While lighting and enjoying a candle is simple enough, sometimes accidents happen. If you go to move the candle or it gets knocked over and spills wax, the cleanup can seem impossible — especially if that wax gets on your carpet or upholstered surfaces.
Wax can be tough to get out of carpeting and upholstered surfaces, but it is possible and it’s important to do right or you risk damaging the surface with cleaning agents.
Here’s what you need to know.
First Things First…
Before you even try to get candle wax out of your carpet, you need to make sure it doesn’t spread. Try not to panic and, whatever you do, don’t start scrubbing at the soft wax. You’ll only drive it deeper into the carpet.
What you need to do in this situation is help the wax go from a liquid back to a solid.
To do this you’ll want to place an ice bag or a bag of ice cubes wrapped in a thin towel on top of the wax. The goal is to harden the melted wax as quickly as possible, so it doesn’t spread, but you want to keep the wax from getting wet. While waiting for the wax to harden, take a closer look at the carpet to determine what kind of material it is made from.
Carpet is typically made from some kind of synthetic or natural fiber – sometimes a combination of both. One of the most common synthetic carpeting materials is nylon. It’s inexpensive and highly durable – its resistance to wear and tear makes it one of the easier materials to remove wax from. Natural fibers like wool can be more difficult because they tend to be more absorbent.
4 Steps to Remove Wax from Carpet
Once you’ve hardened the wax and determined your carpeting material, it’s time to get to work. You’ll need an iron, a paper towel or terry-cloth towel, carpet cleaning solution, a butter knife, and a vacuum.
1. Scrape off as much wax as you can.
Using a butter knife or another dull knife, scrape off as much of the wax as you can. Depending on the type of carpet and the amount of wax, you may be able to get rid of all of it with this step alone. If you’ve removed most of the wax but some remains, however, move on to the next step.
2. Use the iron to melt the remaining wax.
Cover the wax stain with a paper towel or terry-cloth towel. If you have neither, a paper bag will work as well. Turn your iron on to a low temperature and let it heat up. Carefully rub the iron over the towel or bag. As the heat from the iron melts the wax, the towel or bag will absorb it.
Be sure to keep the temperature on the iron low. If it’s too high, it could start melting the fibers of your carpet – especially if they’re synthetic fibers. As you work, you may need to reposition the towel or bag when one area becomes saturated with melted wax.

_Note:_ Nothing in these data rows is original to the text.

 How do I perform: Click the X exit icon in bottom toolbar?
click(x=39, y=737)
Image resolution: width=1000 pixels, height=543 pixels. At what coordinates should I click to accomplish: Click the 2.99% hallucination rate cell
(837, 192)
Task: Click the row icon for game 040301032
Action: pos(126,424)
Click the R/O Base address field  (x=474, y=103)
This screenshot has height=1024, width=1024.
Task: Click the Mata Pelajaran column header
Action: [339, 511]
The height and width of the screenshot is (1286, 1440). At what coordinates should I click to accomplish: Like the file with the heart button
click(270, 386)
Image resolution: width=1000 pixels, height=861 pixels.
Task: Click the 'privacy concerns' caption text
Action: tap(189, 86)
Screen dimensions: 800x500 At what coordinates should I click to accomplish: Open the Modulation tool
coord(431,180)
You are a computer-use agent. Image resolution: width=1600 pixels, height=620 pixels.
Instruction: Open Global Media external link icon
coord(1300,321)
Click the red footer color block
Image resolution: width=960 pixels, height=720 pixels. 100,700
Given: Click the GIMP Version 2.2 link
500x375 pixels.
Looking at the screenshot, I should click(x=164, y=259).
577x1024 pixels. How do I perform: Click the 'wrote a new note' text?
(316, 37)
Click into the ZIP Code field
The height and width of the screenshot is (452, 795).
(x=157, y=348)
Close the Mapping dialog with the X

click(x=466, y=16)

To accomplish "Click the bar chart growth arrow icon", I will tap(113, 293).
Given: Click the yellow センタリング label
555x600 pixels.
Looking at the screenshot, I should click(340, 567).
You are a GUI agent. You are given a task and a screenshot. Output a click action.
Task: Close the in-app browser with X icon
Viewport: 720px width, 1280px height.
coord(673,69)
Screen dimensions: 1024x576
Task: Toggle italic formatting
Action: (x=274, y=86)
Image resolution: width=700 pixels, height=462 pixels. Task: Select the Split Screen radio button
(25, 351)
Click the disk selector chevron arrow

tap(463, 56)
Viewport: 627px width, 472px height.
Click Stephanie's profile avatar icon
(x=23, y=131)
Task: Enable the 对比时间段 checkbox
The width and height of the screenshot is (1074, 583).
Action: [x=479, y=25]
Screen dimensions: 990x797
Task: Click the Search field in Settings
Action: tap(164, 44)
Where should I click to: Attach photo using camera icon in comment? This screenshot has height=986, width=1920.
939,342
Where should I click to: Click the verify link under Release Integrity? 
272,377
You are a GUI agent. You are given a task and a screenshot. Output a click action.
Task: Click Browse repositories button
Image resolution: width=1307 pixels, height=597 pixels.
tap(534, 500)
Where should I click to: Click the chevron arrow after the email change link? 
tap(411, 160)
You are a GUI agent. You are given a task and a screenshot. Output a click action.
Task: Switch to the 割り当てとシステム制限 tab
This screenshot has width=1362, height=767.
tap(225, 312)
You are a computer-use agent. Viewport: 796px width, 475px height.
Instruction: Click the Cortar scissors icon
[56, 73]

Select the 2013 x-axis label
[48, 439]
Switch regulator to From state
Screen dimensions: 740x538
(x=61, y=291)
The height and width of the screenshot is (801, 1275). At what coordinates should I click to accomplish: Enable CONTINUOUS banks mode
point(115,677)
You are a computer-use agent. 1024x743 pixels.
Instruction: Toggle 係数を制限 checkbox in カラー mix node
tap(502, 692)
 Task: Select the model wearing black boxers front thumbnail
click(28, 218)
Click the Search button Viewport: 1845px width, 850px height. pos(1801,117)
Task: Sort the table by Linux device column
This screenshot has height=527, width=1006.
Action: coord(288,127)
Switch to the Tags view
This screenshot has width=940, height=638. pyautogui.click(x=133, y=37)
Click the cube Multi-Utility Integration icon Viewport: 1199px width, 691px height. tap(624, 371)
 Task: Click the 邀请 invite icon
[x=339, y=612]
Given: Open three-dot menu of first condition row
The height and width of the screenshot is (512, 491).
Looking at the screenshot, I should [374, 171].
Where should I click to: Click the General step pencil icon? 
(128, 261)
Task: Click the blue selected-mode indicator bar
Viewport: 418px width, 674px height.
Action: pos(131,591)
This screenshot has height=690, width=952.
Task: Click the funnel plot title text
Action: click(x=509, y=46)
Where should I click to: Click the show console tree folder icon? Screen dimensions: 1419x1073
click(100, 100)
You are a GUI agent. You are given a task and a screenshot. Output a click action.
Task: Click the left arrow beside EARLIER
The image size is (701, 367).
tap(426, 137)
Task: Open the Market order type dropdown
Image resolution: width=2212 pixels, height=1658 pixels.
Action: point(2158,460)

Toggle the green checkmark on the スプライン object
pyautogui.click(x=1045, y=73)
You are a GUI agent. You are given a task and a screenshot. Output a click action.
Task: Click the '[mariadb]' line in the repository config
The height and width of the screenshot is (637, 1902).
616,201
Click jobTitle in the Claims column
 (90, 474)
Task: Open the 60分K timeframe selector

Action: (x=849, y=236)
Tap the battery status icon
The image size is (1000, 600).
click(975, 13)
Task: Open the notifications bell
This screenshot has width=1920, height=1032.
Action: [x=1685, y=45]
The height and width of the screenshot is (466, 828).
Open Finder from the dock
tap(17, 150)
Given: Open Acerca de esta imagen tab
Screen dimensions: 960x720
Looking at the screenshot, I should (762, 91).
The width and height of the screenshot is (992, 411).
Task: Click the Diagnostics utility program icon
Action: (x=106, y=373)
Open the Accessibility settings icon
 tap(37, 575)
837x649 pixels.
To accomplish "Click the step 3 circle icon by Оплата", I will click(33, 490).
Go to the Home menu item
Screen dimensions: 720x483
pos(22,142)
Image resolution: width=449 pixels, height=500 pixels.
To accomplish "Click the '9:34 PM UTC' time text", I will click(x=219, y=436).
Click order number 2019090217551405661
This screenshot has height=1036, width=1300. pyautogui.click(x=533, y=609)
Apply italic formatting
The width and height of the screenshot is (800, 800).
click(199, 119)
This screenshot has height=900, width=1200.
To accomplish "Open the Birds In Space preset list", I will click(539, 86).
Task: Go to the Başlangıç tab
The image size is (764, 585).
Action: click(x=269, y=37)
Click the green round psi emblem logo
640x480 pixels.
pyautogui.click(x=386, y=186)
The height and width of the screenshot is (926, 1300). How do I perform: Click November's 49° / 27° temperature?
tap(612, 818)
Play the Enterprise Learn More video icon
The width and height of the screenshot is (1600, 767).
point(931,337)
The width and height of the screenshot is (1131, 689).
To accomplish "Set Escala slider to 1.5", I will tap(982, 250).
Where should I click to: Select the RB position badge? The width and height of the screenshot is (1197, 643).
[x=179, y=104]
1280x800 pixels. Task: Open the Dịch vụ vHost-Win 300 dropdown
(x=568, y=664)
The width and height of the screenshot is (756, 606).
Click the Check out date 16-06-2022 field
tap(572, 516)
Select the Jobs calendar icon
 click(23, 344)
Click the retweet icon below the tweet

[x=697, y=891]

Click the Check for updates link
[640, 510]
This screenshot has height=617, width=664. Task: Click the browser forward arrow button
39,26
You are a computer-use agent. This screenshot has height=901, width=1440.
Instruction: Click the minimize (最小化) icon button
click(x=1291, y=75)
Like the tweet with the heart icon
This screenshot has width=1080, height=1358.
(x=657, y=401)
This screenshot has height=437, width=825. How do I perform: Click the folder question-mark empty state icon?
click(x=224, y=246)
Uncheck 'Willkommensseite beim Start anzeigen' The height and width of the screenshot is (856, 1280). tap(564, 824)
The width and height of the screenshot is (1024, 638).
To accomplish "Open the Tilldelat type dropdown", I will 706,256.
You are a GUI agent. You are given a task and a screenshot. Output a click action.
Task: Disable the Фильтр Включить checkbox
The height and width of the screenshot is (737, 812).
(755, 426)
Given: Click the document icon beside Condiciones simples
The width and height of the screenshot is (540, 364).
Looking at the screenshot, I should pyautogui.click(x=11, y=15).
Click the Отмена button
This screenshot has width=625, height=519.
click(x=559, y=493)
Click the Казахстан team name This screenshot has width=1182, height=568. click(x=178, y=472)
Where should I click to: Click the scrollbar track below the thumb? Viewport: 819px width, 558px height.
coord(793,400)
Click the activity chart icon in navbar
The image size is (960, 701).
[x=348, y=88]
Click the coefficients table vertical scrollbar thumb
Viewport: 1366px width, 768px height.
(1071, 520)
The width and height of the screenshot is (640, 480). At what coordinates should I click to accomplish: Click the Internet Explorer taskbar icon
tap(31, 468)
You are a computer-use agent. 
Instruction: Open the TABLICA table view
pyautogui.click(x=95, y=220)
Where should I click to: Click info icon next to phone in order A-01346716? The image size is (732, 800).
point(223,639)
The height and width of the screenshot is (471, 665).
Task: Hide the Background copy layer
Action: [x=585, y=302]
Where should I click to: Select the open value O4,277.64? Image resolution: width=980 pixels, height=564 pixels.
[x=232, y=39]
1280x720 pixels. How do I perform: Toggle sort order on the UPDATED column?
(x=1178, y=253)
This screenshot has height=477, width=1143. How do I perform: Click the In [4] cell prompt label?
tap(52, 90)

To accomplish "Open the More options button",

3. Thoroughly clean the carpet.
After removing as much wax as possible, clean the carpet as thoroughly as you can. Apply a commercial cleaning solution (or rubbing alcohol) to the area and blot with a clean white cloth until the wax stains are gone. Once you’ve removed the stains, keep blotting the carpet to remove excess moisture.
4. Vacuum the carpet.
When the carpet is dry, vacuum it to restore the texture. If you have an upholstery attachment for your vacuum, even better. If not, move the vacuum back and forth over the area until the texture of the treated area looks like the rest of the carpet.
Removing wax from carpet is possible, but it can be a labor-intensive process – one you won’t be eager to repeat. In the future, taking a few simple precautions can reduce the risk of spilled wax and the necessary cleanup that follows.